I'm going to talk about the vice president of the United States of America here. 

Mike Pence, a man who proposed to his wife Karen by hollowing out the two halves of a loaf of bread, hiding a bottle of champagne in one and a ring box in the other (she was prepared for this magical moment by carrying around a gold cross with the word "YES" engraved upon it.)

Mike Pence, who calls his wife "mother" or "Mrs Pence."

Mike Pence, who says that he never eats alone with a woman other than his wife, and will not attend events where there is alcohol available without her being right there. 

Well now. I don't know these people personally (for which I am eternally grateful) but as someone whose marriage predates streaking, disco, Gerald Ford in the White House, and every gas crisis, I'm here to tell you that if you're in a marriage in which the partners keep suchacloseyeoneachother as this, something is wrong in the marriage.

Or you are people who think that every woman is out to seduce every man in the world, and that no man has the power to refuse those "womanly wiles."  That's a phrase we don't hear too much anymore, but then again, we don't see loons like this couple too much either.

Love does not mean constant vigilance and check-ups. I've said this before: I could be the only male in an auditorium full of females and I would not cheat on my wife, because I love my wife. 

And I will tell you this.
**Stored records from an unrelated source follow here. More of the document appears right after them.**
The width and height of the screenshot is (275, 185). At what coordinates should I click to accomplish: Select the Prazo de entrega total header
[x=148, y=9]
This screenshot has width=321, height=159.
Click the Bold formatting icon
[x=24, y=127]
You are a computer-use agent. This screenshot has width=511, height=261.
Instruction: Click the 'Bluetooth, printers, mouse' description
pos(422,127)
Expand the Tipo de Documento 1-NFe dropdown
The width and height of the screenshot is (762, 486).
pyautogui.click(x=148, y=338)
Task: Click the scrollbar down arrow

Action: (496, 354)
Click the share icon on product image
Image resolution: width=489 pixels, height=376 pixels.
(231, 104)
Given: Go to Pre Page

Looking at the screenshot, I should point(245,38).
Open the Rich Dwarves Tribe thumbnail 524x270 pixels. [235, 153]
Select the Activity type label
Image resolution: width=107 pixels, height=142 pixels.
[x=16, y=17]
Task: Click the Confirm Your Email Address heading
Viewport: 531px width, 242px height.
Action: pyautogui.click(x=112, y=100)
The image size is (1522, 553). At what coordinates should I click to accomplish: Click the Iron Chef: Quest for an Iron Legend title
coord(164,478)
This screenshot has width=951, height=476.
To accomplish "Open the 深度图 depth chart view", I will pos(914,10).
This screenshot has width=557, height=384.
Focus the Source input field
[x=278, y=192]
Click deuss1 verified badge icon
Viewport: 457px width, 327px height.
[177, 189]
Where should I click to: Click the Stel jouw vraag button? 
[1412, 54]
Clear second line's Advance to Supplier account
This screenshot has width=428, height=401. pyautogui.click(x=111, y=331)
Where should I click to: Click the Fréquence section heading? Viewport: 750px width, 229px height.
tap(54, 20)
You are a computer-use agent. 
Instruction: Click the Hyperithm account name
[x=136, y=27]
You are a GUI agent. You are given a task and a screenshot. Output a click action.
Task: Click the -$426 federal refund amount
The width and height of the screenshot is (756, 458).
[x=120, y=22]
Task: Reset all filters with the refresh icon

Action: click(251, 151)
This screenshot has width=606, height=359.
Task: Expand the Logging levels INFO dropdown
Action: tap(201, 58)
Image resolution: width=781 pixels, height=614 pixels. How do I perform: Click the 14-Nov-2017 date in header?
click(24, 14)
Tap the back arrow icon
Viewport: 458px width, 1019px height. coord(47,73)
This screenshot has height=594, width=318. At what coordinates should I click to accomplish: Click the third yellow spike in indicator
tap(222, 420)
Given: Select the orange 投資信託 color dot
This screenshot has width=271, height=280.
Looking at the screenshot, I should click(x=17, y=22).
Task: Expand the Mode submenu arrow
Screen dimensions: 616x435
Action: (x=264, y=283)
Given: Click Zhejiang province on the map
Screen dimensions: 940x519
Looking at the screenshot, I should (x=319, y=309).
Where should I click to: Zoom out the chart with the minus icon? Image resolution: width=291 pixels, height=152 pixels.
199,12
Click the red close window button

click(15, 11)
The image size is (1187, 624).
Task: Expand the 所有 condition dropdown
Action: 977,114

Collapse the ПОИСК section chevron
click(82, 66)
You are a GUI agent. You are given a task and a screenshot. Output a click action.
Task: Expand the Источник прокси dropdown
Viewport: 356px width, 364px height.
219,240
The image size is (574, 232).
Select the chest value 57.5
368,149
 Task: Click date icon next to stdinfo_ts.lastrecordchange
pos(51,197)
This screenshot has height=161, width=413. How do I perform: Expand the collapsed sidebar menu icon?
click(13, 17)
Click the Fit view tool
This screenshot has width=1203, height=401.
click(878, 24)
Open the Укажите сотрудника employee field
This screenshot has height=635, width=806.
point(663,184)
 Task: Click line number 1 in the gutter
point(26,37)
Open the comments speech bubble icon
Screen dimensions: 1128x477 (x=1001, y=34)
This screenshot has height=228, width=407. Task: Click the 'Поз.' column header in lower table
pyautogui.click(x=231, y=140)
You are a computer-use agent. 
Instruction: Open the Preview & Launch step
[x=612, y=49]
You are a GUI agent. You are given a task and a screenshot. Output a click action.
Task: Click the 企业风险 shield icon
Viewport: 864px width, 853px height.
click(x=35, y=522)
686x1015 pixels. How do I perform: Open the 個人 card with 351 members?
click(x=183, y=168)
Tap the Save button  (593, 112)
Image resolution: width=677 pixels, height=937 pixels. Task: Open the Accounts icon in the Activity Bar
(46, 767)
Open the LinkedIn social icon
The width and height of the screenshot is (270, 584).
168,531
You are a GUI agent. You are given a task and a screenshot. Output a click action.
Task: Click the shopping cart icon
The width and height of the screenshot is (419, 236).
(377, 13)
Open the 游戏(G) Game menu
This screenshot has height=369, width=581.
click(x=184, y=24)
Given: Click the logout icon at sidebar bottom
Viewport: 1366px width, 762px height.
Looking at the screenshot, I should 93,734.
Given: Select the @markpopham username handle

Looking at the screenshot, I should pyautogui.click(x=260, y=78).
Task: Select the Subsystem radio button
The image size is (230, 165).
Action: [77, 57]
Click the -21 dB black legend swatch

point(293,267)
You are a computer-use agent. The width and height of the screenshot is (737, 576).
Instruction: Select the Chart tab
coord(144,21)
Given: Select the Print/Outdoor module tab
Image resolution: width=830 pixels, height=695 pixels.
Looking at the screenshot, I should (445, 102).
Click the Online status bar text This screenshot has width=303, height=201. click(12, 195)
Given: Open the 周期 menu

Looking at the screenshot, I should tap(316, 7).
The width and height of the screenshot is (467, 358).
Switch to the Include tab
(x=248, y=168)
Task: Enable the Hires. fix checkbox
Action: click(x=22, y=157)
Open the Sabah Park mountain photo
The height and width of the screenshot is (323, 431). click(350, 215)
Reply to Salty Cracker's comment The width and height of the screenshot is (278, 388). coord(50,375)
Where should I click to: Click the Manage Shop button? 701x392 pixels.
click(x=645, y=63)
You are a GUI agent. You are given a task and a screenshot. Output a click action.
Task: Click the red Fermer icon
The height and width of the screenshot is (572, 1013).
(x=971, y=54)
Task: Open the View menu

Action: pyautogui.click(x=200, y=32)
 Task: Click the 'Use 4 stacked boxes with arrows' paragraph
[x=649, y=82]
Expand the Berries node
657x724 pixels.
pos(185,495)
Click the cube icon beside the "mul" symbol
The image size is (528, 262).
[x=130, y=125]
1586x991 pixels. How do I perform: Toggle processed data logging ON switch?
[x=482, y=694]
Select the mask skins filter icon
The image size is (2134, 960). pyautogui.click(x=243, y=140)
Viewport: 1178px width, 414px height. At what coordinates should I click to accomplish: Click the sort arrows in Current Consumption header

If a person - male or female - is open for business, he or she will find a customer, if you catch my meaning. 

It never fails. The guy who times how long it should take for his wife to get home from the hair saloon and grills her like Lennie Briscoe if the ride takes 2 minutes more than that has something hidden, and the wife who posts spies around hubbyguy's office to let her know if he stops at the cute receptionist's cubicle to sharpen his pencil is also guilty of wandering thoughts.

Either that - or the spouse is guilty of breaching the marital vows, and why are you still around, in that case?

Pence is big on telling you what a wonderful Christian he is, and then he throws in with a man who represents that segment of society that holds men to be superior in all ways, while subjugating women to serving supper.  And even more insidious, setting them up in million-dollar businesses so he can claim they are million-dollar businesswomen.

Pence says loves and respects his wife, and is in with a crowd that chants horrible obscenities at a woman who happened to be running for office.

You can't have it both ways. Half a loaf of this is still half-baked.